* **REQUIREMENT**
Once the line with "[Spotify] (307, 1017)" is found in the entries below, print it and each following line exactly, stopping after the line with "Home page (41, 207)"; print nothing else.

* **EXTRACTED MATERIAL**
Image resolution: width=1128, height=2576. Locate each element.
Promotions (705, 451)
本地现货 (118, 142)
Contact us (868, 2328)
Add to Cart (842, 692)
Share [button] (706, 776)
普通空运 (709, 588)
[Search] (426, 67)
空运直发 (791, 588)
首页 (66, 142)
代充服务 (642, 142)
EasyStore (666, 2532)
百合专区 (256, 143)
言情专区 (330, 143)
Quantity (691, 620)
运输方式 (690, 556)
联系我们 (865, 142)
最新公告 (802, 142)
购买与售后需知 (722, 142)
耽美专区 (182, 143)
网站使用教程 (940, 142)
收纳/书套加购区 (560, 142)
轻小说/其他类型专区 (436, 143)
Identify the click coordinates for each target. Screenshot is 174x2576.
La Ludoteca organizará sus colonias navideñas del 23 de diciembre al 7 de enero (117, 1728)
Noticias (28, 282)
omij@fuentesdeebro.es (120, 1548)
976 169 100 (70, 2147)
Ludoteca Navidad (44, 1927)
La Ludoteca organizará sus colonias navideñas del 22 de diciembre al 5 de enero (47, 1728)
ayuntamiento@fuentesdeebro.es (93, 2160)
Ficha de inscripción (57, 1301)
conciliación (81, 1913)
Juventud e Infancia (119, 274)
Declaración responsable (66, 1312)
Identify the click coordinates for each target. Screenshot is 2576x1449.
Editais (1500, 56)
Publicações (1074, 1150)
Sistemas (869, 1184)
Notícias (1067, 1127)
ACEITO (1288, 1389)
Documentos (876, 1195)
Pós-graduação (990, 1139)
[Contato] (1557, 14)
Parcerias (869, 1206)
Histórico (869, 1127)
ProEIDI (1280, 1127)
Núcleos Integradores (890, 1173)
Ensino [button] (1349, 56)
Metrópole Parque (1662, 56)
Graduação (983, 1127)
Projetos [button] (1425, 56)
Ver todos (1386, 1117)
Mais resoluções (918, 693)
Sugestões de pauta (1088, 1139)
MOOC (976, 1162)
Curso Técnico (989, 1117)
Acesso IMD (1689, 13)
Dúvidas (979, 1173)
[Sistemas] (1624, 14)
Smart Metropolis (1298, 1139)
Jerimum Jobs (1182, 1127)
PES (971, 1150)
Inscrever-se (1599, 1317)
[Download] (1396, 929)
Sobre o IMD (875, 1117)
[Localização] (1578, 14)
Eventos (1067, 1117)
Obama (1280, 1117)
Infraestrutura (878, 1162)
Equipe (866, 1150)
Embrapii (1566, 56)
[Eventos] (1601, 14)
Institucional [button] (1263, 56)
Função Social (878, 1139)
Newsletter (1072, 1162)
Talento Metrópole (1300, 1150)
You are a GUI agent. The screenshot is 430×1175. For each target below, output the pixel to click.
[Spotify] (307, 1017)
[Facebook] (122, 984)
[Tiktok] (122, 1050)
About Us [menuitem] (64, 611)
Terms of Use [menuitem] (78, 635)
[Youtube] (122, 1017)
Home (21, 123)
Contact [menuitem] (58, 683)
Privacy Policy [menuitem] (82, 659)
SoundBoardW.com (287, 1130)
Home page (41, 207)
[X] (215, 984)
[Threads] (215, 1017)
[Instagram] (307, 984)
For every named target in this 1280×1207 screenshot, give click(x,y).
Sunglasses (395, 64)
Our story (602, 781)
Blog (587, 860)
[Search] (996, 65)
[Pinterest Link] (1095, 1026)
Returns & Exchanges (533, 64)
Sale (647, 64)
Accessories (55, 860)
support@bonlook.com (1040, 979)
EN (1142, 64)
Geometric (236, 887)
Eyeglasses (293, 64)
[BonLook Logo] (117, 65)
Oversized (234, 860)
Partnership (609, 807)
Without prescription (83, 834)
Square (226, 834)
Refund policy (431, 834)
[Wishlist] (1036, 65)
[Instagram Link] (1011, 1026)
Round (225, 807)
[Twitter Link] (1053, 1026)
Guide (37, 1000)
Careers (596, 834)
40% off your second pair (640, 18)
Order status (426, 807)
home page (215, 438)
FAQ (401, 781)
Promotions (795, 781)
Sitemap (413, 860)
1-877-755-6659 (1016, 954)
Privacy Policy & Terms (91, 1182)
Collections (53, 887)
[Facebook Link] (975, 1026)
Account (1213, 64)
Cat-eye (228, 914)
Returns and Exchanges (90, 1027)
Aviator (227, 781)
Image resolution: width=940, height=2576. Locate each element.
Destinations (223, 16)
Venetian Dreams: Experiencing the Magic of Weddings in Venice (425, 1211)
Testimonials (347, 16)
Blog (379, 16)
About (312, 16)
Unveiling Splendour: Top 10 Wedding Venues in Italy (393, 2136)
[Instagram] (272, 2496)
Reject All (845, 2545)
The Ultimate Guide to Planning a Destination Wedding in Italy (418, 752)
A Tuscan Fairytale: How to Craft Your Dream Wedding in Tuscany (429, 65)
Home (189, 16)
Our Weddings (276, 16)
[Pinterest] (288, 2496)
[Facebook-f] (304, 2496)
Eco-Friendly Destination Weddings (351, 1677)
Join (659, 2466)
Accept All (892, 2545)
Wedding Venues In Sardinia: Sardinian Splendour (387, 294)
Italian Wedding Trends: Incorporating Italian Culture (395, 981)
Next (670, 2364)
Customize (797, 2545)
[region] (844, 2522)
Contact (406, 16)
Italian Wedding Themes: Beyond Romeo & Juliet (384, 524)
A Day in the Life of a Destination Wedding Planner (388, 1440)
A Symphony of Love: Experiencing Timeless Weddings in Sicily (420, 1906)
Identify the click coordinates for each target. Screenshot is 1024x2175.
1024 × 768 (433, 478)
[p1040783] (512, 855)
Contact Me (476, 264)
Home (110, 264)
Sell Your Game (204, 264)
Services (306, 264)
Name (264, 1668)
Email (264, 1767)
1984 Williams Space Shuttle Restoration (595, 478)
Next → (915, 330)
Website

* **YOUR RESPONSE**
[Spotify] (307, 1017)
[Facebook] (122, 984)
[Tiktok] (122, 1050)
About Us [menuitem] (64, 611)
Terms of Use [menuitem] (78, 635)
[Youtube] (122, 1017)
Home (21, 123)
Contact [menuitem] (58, 683)
Privacy Policy [menuitem] (82, 659)
SoundBoardW.com (287, 1130)
Home page (41, 207)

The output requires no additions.